Stress tests were carried out by the project road design consultant team using +10% and +20% increased precipitation input for return periods used in the engineering design. These tests revealed that bridges have sufficient capacity in the current design to cope with higher discharge levels in the future, although it would be prudent to check the bridge substructure designs for higher flow velocities and the possibility of increased debris content in the flow. The tests indicated that a small proportion of the transversal and longitudinal drainage systems might have insufficient capacity to cope with the increased precipitation extremes. These should be identified, and their dimensions increased appropriately.

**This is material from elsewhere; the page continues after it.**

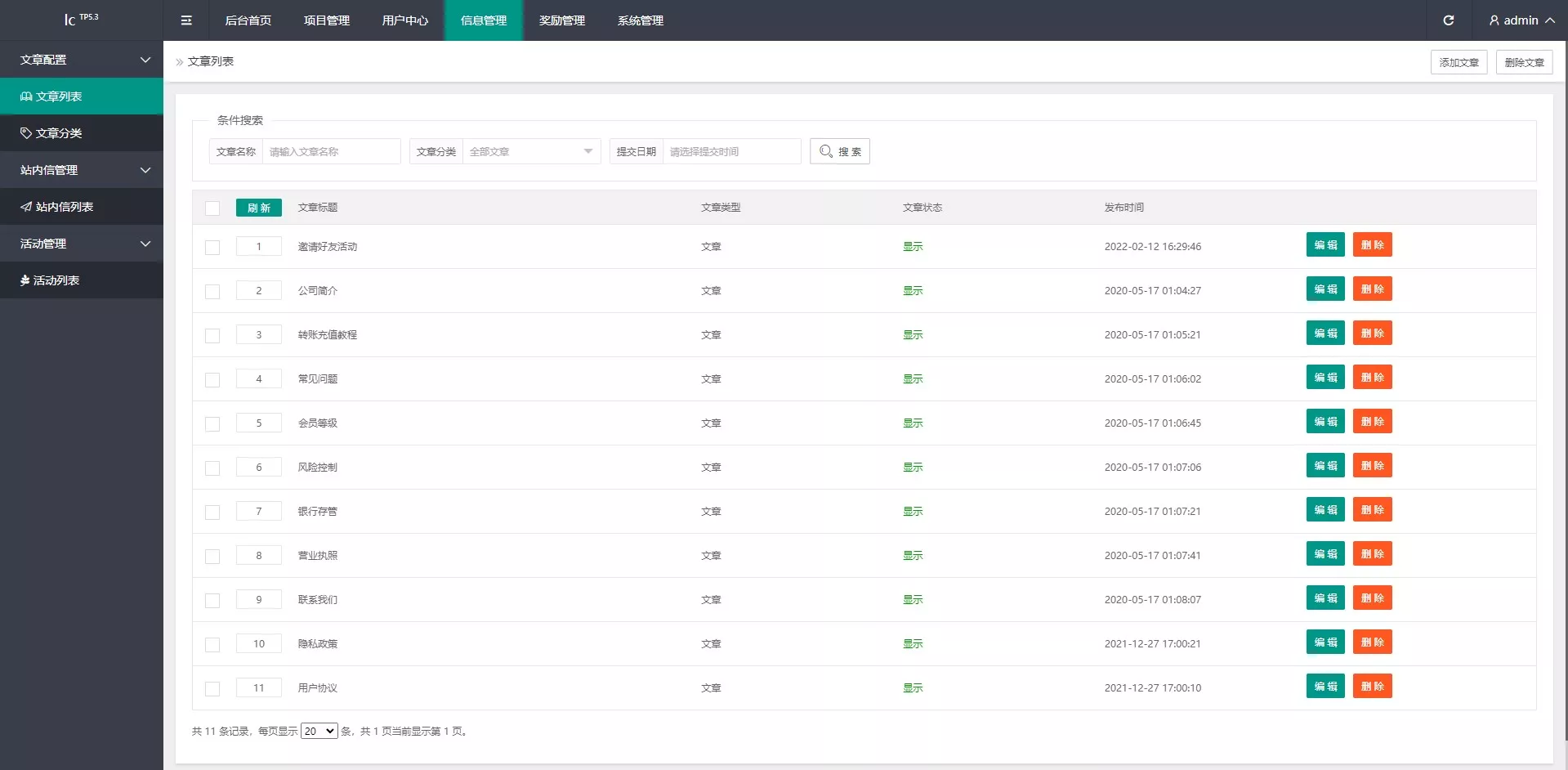Collapse the 文章配置 sidebar group
1568x770 pixels.
(x=82, y=60)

Due to its geographic location, Georgia’s role as a major transit country is significant. Transport of goods into and through Georgia has increased over the past 10-15 years. Almost two-thirds of goods in Georgia are transported by road but the roads are poorly equipped to cope with the volume of traffic and the proportion of heavy vehicles, and factors such as insufficient dual carriageways, routing through inhabited areas and inadequate maintenance and repair, hinder throughputs and increase transit times. The government of Georgia has therefore launched a program to upgrade the major roads of the country, including part of the East-West (E60) Highway. This climate risk and vulnerability assessment (CRVA) has examined the proposed components for section Shorapani-Argveta (F4) of the East-West Highway Road Project. The climate model analysis yields following conclusions:

• Temperature increases by about 2.1 °C (RCP4.5) to 2.9 °C (RCP8.5) are to be expected
• Minimum and maximum temperature are likely to change inconsistently, with maximum air temperatures increasing more than minimum air temperatures. This implies a larger diurnal temperature range for the future
• Extremes related to temperatures (e.g. warm spells, extremely warm days) are likely to increase in frequency and intensity
• Precipitation totals are likely to stay reasonable constant
• Precipitation extremes are likely to increase in frequency and intensity. Maximum 1-day precipitation volumes with return periods of 25, 50 and 100 years are expected to increase by about 10% to 20%.

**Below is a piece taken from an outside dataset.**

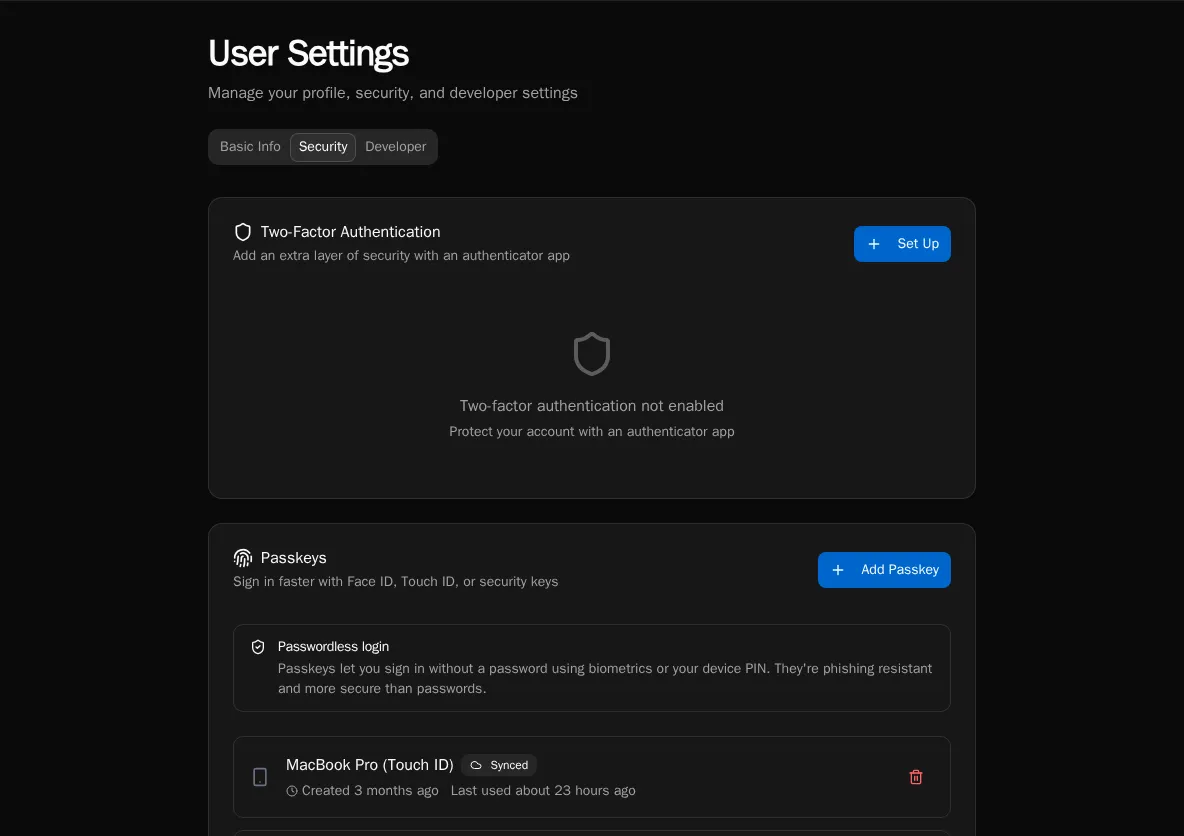Click the plus icon in Add Passkey button
Image resolution: width=1184 pixels, height=836 pixels.
(837, 570)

The increase in extreme precipitation events is considered as the most important climate risk for the project road. This may lead to higher extreme discharges that exceed the systems’ design capacity and cause flooding or inundation of road infrastructure. More extreme precipitation events can also lead to increased slope instability alongside the project road, causing more frequent and more powerful landslides, rockfalls and/or avalanches. In addition, the projected increase in diurnal temperature variability may lead to an increase in freeze–thaw conditions. This may result in deterioration of road pavement integrity, resulting in more frequent maintenance requirements. It can also further increase the risk of slope instability, making any stretch of road close to steep terrain more vulnerable to such mass movement phenomena.

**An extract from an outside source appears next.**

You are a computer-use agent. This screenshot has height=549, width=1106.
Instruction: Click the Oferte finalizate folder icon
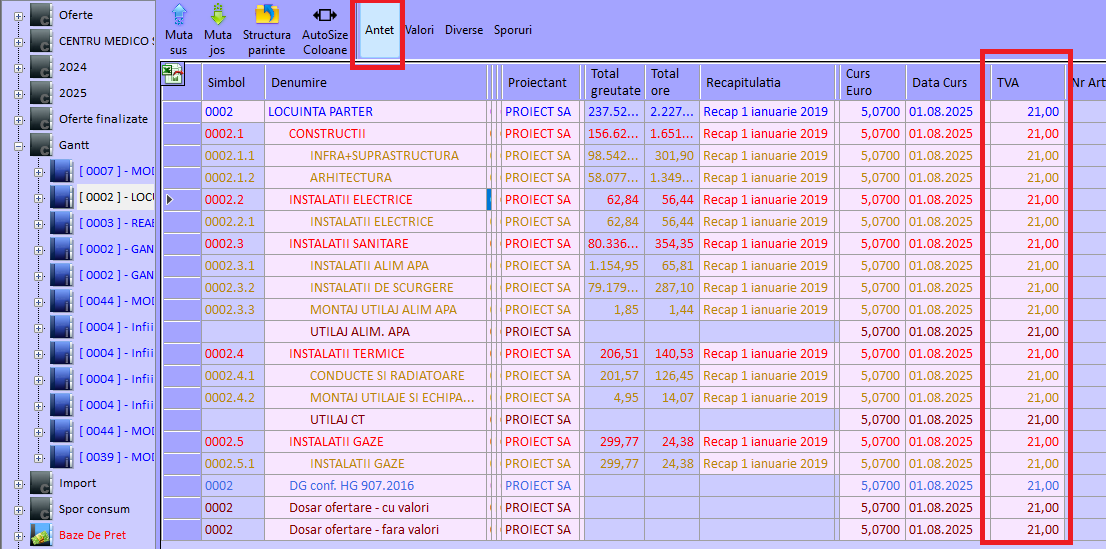[x=41, y=119]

According to the design team, the structures at risk of flooding (e.g. bridges, road sections) are sufficiently dimensioned to cope with return levels 10-20% higher than used in the original design calculations, which can be reasonably assumed. Retaining walls and mass movement protection structures are in place. The performance and sustainability of the pavement structure and structural joints may be adversely affected by the increase in the diurnal temperature range. To mitigate this risk, it advised to use road pavement with highest capability.